[Records for this task — start]
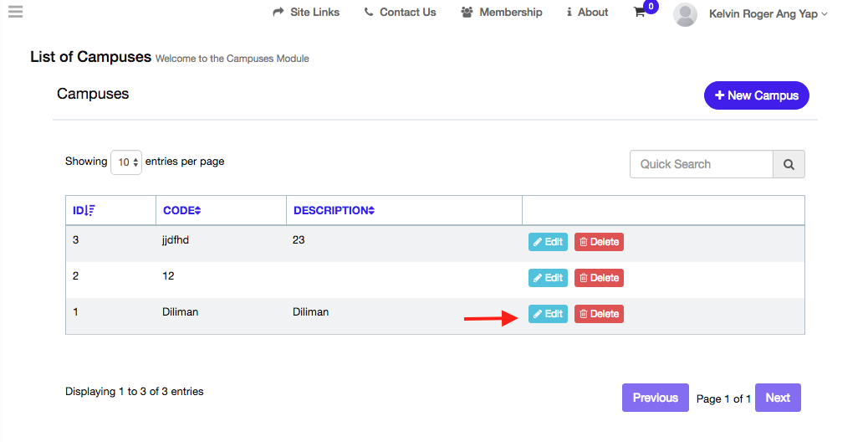Click the search magnifier button
868x442 pixels.
click(789, 165)
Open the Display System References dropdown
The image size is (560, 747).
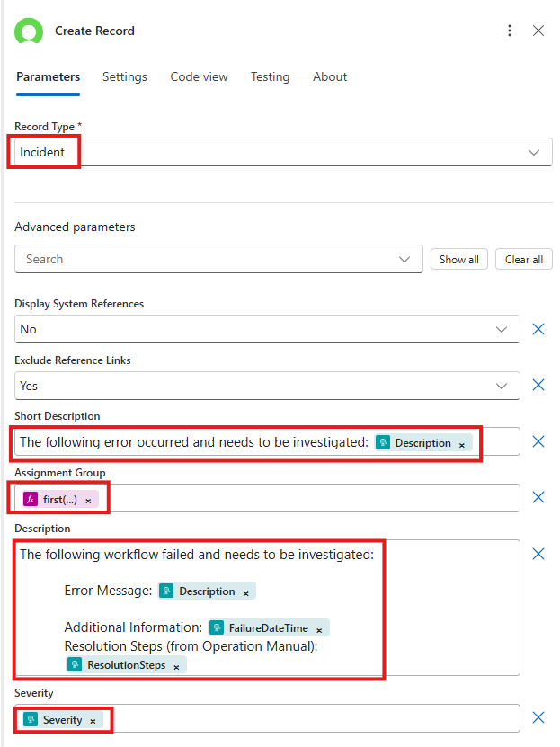point(502,329)
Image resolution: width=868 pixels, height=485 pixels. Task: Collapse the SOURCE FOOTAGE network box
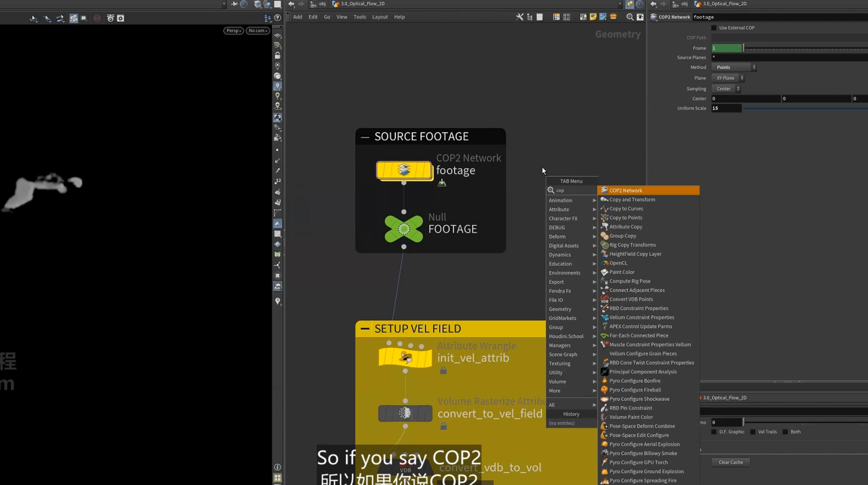click(x=365, y=137)
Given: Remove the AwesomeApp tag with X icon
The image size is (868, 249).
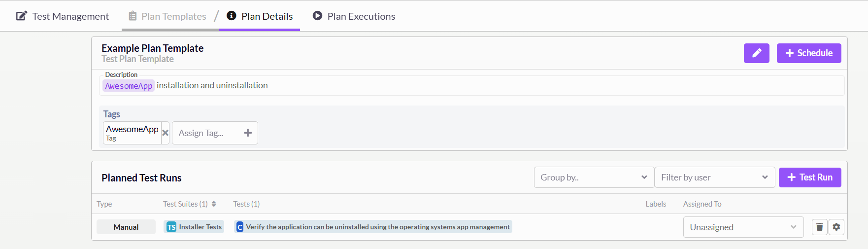Looking at the screenshot, I should pos(166,133).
[Records for this task — finish]
Exact copies of the lines from the one containing "Open the Display System References dropdown" through the end of the records above are required, with no pictures among them.

Open the Display System References dropdown
The image size is (560, 747).
point(502,329)
Image resolution: width=868 pixels, height=485 pixels. Task: Collapse the SOURCE FOOTAGE network box
click(x=365, y=137)
Given: Remove the AwesomeApp tag with X icon
The image size is (868, 249).
Looking at the screenshot, I should pos(166,133).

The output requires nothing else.